Adams accuses Taoiseach of surrendering sovereignty at EU summit

Taoiseach Enda Kenny has been accused of ceding more economic sovereignty at last week’s European summit deal.

Sinn Féin president Gerry Adams said the so-called fiscal compact agreed by every country in the EU, except Britain, includes a “golden rule on austerity”.

The commitment to a 0.5% deficit ceiling would be enshrined at constitutional or its equivalent level in the Irish legal system under the agreement, he said.

“There’s a huge contradiction between your assertion about restoring our economic sovereignty, and then at the same time signing up to giving away more of our economic sovereignty in this fiscal compact,” Mr Adams claimed in the Dáil.

This year’s deficit is expected to be just over 10% of the value of the economy, and Ireland is already bound to cut that to 3% within three years under the terms of the EU/IMF bailout.

The Sinn Féin leader asked if the commitment to go even further would go into the constitution, if a referendum would be held and how many more years of austerity would be needed to bring the deficit down to 0.5%.

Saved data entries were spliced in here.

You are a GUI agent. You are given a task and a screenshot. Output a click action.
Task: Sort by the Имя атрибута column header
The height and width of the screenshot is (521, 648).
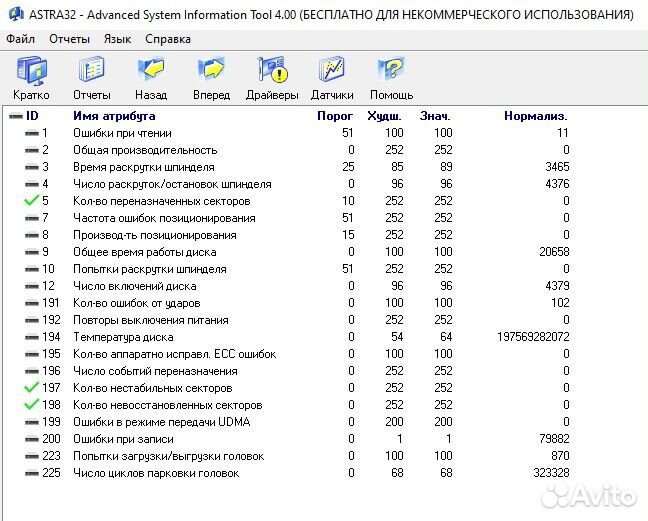[113, 116]
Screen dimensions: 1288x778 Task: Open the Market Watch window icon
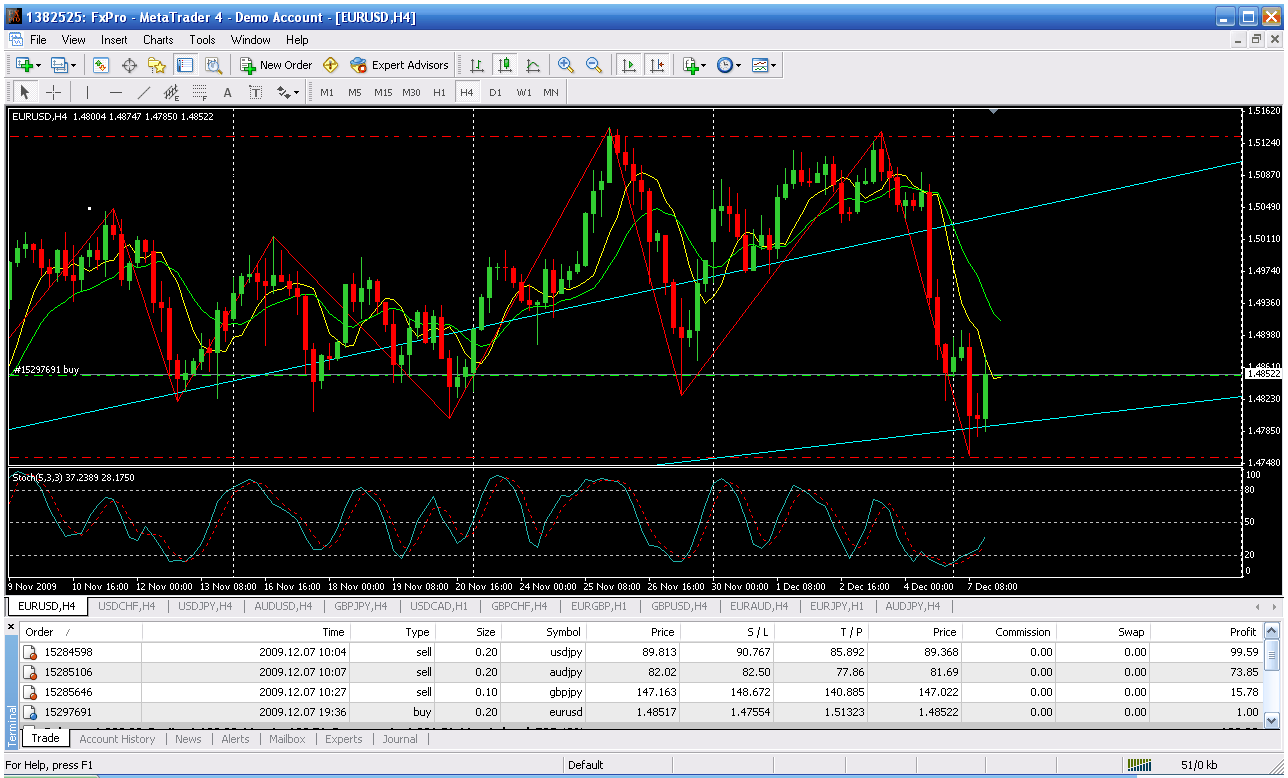point(101,65)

But Mr Kenny said the political agreement in Brussels still had no legal standing and there was a great deal of technical work and analysis to go into it before it would be ratified.

“It’s in everybody’s interests that there be fiscal discipline and there be fiscal control by countries in the way that they draft their budgets,” he said.

“But don’t get the impression that we have a philosophy here of having a generation of austerity before us, because if we don’t fix the engine of our economy then we are not going to have a country.”

Separately, Fianna Fáil leader Micheál Martin said he “can’t get over” social welfare cuts in the Budget.

Mr Martin said changes in the way people are means tested meant low-income families in receipt of carers’ allowance are having their family income supplement slashed.

One such family, who had four children under 11 and only one parent at work, had their income supplement cut by 139 euro, he told the Dáil.

“That represents a savage cut for a family of six on one income,” he said.

“I can’t get over that any Budget would impose that size of an income reduction to families on very low incomes,” he said.

Mr Kenny said all the Budget cuts had to be made and that Fianna Fáil’s calls to reverse them were not possible or credible.

“The choices here are never easy and they are all unpalatable,” he said.